Paul Hyland and Frank Roche

Gardaí are not investigating the brawl which broke out at the end of the Galway vs Armagh All-Ireland Senior Football quarter final in Croke Park yesterday.

In a statement released to Independent.ie a garda spokesperson said: "No complaint has been made to An Garda Síochána, at this time."

The melee broke out at the end of full-time at the Cusack stand side of the pitch as both teams made their way to the dressing rooms at the end of full-time.

Footage on RTÉ's coverage appeared to show that starting players, substitutes and a number of extended panel members, who were not part of the match day squads, were involved in the incident.

The footage also showed evidence of an alleged eye-gouging incident which has become one of the main talking points from the game.

When asked if Gardaí can investigate an incident without a complaint being made, the Garda spokesperson said: "Enquiries into a potentially criminal incident can begin before an official complaint has been received by an injured party."

Meanwhile, former GAA president Liam O’Neill believes Croke Park must “get to grips” with the issue of mass brawls after yesterday’s chaotic scenes between warring Armagh and Galway players at the end of normal time.

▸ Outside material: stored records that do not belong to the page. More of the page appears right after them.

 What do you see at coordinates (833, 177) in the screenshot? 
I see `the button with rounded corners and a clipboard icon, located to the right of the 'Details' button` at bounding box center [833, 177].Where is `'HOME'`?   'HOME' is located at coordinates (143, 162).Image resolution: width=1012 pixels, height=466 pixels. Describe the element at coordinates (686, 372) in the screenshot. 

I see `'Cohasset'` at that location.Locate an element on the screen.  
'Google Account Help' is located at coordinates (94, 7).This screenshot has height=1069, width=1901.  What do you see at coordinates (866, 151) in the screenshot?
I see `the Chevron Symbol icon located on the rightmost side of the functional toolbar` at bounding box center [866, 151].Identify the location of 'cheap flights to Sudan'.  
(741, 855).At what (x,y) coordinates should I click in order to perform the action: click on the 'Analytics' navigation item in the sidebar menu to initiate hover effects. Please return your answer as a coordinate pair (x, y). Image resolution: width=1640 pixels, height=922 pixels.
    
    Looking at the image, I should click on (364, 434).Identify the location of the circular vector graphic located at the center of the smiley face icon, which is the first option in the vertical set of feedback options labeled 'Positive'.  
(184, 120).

The Laois official called for extended panellists who are not part of match-day squads to be kept in the stands. He believes the GAA must ensure, where possible, that two teams don’t head for the same tunnel at half-time or full-time at a time when tensions are often inflamed.

And he also called on the Association to “tidy up our act” after several controversies this year where proposed suspensions arising from clear bouts of indiscipline have been quashed on technicalities.

Speaking on RTÉ’s Morning Ireland, O’Neill expressed disappointment at yesterday’s turn of events during the All-Ireland SFC quarter-final.

“We’d an absolutely fantastic game yesterday in Croke Park, we had everything we want in Gaelic games, and yet this morning you’re talking to me about violence and that’s a huge pity,” he said.

On the question of two teams heading for the same tunnel, with incendiary consequences, O’Neill recalled: “In my time as GAA president I made a huge effort to clear the sidelines, I had it down to one manager and one runner on the sideline. I think that’s more than enough.

“I really think we have to get to grips with this situation. We’d a situation in Croke Park yesterday where we had excellent dressing-rooms on both sides of the field; we could have used one for either team in the first game, one for either team in the second game, and avoided this.

“And people say, around the country, it’s the same – it’s not. In Portlaoise we have two dressing-rooms; we have two ends, the players come out of either end of the same stand, and there’s never a difficulty. Admittedly, it was in response to a situation which developed – but we solved it, and I think Croke Park really have to get to grips with this.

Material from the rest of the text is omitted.